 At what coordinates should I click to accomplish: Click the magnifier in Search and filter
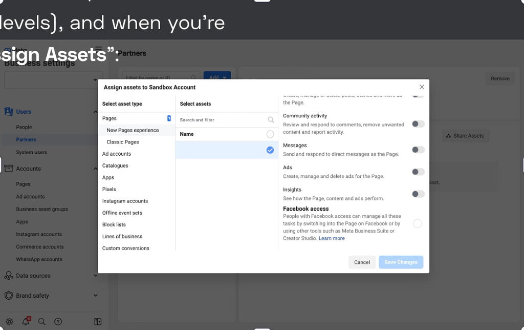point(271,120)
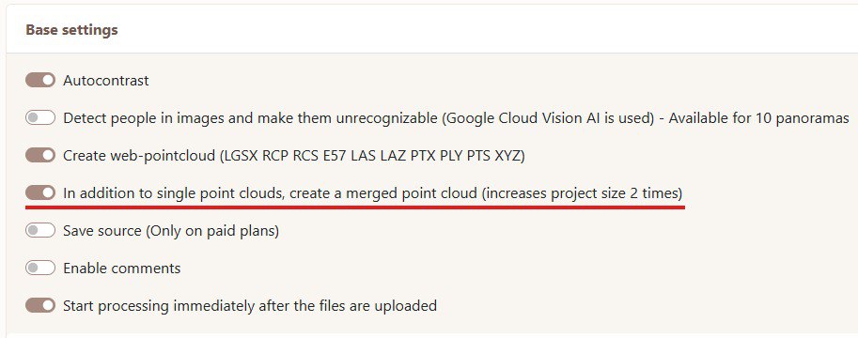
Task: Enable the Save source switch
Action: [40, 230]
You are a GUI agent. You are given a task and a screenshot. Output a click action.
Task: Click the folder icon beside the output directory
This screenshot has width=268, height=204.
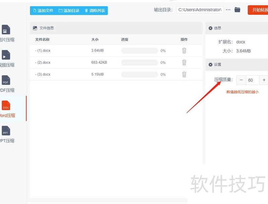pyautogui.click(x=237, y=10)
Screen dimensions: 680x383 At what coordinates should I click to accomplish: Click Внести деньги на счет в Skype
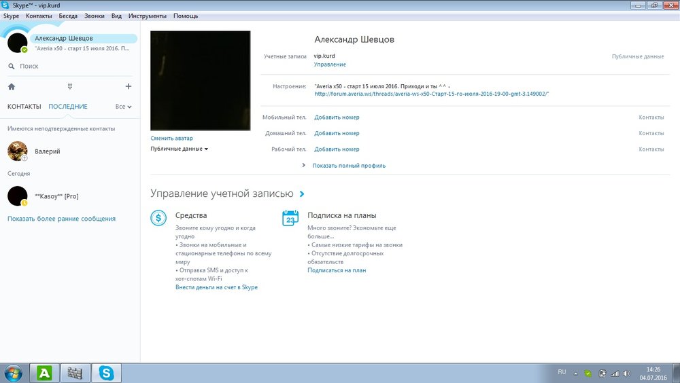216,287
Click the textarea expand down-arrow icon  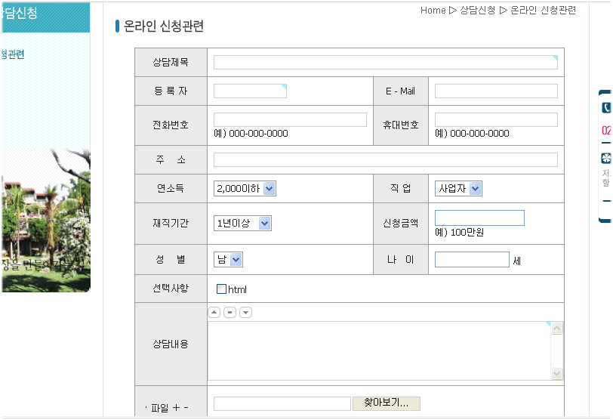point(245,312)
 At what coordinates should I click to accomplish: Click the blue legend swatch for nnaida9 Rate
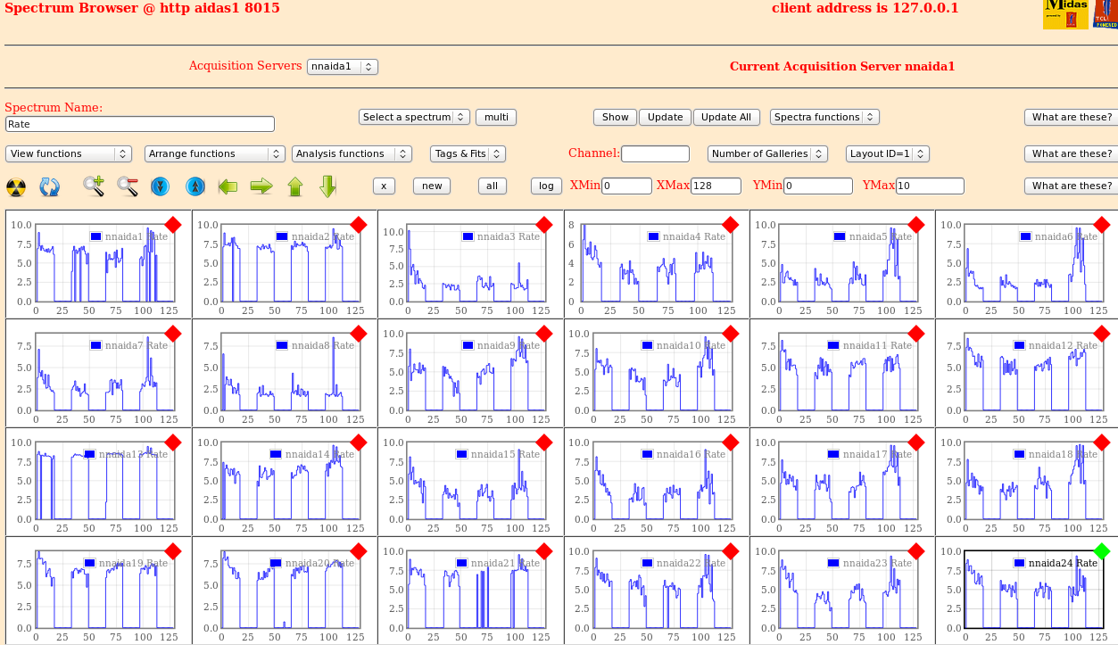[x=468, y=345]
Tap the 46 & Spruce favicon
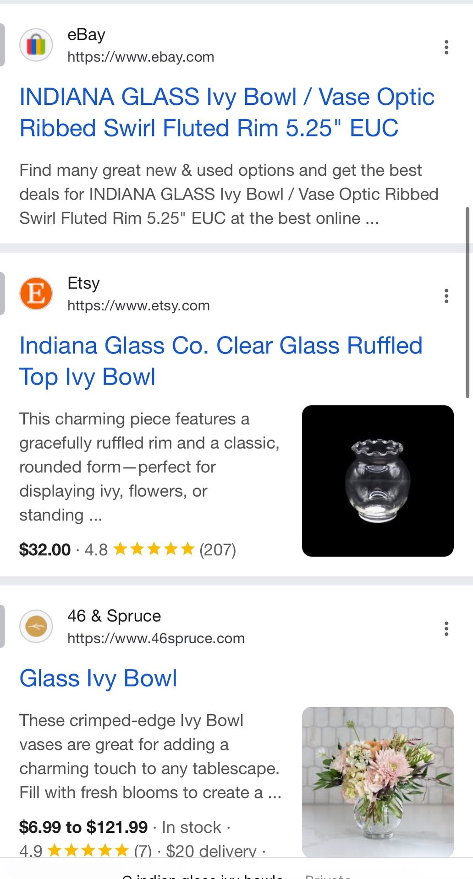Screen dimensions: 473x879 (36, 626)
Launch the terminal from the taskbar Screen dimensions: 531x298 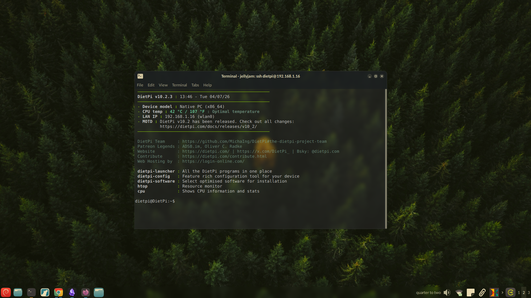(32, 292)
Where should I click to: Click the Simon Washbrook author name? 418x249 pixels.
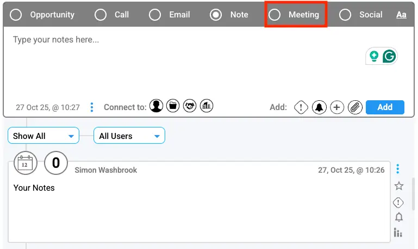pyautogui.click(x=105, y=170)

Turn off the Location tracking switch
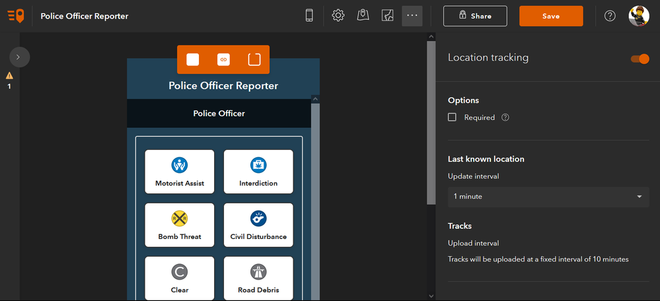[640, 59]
------------
Activity =
Reproduce, word for word, every line from the one that contains "Where should I" to the end of the data, including both ends; omit all pictures.

Response to this task =
Where should I click to: Click the Simon Washbrook author name? 418x249 pixels.
pyautogui.click(x=105, y=170)

Turn off the Location tracking switch
[640, 59]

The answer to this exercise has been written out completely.